The USA is not using behavior change and social support methods to help deal with unhealthy and potentially virus-spreading behaviors.

Instead of promising a vaccine and telling me to wear a mask, how about some social support methods to help with people feeling the depression and anxiety and hopelessness and fatigue and loneliness that comes during a pandemic. Most Americans could use some support in dealing with the balance between working and providing childcare/homeschooling. Or the frustration of being alone at Thanksgiving.

How about promoting behavior change and showing people how to get a mask to fit comfortably and correctly, or showing people how to judge they are six feet away from others. How about getting cigarette smokers to stand 12 feet away from others as they do the huffing and puffing thing in service to nicotine addiction.

A lot of people would benefit from counseling and group support-self help groups during a pandemic.

Many need a case manager to help them get food or a place to live or a job or child care or eviction or mortgage default. Others may need a legal counselor to help deal with problems incurred because of wholesale job loss and the resultant loss of life savings.

To stop the spread of COVID-19 you cannot just tell someone to wear a mask or not go to a family member for support.

What you need to do is to help individuals with pandemic fatigue and other problems find ways to constructively deal with the pandemic and get help from public sources.

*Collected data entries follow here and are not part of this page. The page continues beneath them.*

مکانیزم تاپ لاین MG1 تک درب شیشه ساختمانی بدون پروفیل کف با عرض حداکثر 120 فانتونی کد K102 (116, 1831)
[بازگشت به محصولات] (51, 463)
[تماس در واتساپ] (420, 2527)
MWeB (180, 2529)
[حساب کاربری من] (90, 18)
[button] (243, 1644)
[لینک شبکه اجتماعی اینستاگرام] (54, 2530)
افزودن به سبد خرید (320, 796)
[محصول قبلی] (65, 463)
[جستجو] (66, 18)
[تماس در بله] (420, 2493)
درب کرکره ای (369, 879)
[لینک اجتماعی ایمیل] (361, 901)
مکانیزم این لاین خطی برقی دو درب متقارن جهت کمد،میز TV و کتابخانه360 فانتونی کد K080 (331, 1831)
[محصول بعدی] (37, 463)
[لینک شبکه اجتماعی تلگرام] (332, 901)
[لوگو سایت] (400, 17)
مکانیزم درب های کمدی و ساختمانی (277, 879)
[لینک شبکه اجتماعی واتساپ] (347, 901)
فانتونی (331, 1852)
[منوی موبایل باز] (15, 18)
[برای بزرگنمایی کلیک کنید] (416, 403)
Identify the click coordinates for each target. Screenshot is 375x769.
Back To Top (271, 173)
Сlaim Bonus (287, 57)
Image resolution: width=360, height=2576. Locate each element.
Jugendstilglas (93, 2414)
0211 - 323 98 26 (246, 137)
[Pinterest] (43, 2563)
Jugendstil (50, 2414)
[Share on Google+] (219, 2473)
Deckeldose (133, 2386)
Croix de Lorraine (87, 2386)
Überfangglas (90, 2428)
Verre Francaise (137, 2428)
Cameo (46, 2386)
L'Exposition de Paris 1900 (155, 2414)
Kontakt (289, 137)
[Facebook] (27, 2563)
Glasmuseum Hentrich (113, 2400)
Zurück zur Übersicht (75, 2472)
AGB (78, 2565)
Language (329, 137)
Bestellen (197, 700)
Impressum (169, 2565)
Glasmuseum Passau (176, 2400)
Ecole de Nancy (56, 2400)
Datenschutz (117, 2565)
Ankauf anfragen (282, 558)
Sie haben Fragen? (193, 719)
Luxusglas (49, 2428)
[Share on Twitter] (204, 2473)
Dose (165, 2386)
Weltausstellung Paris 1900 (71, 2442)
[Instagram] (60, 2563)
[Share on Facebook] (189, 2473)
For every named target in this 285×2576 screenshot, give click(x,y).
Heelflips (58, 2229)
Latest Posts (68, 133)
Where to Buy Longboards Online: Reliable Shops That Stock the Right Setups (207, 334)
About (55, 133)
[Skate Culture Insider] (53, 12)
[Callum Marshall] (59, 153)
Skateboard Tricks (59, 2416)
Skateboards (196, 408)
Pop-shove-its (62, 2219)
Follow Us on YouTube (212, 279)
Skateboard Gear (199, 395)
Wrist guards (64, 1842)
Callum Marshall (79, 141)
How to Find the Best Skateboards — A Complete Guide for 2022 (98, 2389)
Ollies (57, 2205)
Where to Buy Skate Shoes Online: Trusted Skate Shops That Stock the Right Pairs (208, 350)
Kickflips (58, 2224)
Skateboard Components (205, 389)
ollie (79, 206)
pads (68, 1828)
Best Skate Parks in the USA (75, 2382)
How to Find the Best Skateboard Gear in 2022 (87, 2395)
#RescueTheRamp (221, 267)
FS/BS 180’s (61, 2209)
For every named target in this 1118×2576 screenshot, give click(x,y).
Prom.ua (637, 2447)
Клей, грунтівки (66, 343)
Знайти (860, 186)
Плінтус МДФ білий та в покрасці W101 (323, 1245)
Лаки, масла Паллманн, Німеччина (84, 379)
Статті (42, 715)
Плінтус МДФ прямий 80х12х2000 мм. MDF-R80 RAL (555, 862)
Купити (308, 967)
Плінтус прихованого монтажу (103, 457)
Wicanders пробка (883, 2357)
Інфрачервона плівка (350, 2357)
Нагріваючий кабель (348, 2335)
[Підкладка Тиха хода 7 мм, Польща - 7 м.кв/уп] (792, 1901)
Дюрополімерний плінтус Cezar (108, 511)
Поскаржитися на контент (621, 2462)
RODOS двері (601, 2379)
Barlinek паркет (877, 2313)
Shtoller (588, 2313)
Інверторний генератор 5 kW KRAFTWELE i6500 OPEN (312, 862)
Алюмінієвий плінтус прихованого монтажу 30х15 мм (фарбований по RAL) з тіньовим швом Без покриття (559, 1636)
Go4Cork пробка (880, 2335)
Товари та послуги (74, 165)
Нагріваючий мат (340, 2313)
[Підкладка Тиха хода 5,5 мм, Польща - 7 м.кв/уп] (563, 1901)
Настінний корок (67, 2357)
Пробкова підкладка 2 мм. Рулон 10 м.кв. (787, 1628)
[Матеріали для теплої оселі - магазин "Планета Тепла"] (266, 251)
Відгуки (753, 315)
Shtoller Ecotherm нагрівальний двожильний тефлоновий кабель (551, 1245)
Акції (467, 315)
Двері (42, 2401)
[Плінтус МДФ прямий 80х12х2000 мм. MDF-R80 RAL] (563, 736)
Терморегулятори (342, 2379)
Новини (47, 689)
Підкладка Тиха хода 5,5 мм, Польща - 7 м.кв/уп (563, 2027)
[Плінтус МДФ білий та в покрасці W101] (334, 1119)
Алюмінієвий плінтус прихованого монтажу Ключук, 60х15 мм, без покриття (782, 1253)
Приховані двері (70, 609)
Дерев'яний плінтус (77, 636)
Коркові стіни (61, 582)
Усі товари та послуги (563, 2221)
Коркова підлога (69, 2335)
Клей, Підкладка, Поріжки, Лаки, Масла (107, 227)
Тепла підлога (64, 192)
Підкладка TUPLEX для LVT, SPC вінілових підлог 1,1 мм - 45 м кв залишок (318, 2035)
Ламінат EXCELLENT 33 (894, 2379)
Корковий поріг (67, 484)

Fortunately, most of the social services needed to help many people deal better with the pandemic can be provided by trained mental health and healthcare professionals and their assistants. When provided by telephone or video sessions or online support groups and counseling or specific advice to someone getting evicted these services are much less expensive than treating someone in the hospital or outpatient clinic who has become infected with COVID-19. And of course, every person who gets COVID-19 can potentially die or be affected by lingering symptoms for the rest of their lives, and the cost of any life or development of a lifetime disability is one we should try to avoid as completely as possible.

If we want to cut the levels of COVID-19 we need to up the prevention, support, and behavior change services we provide.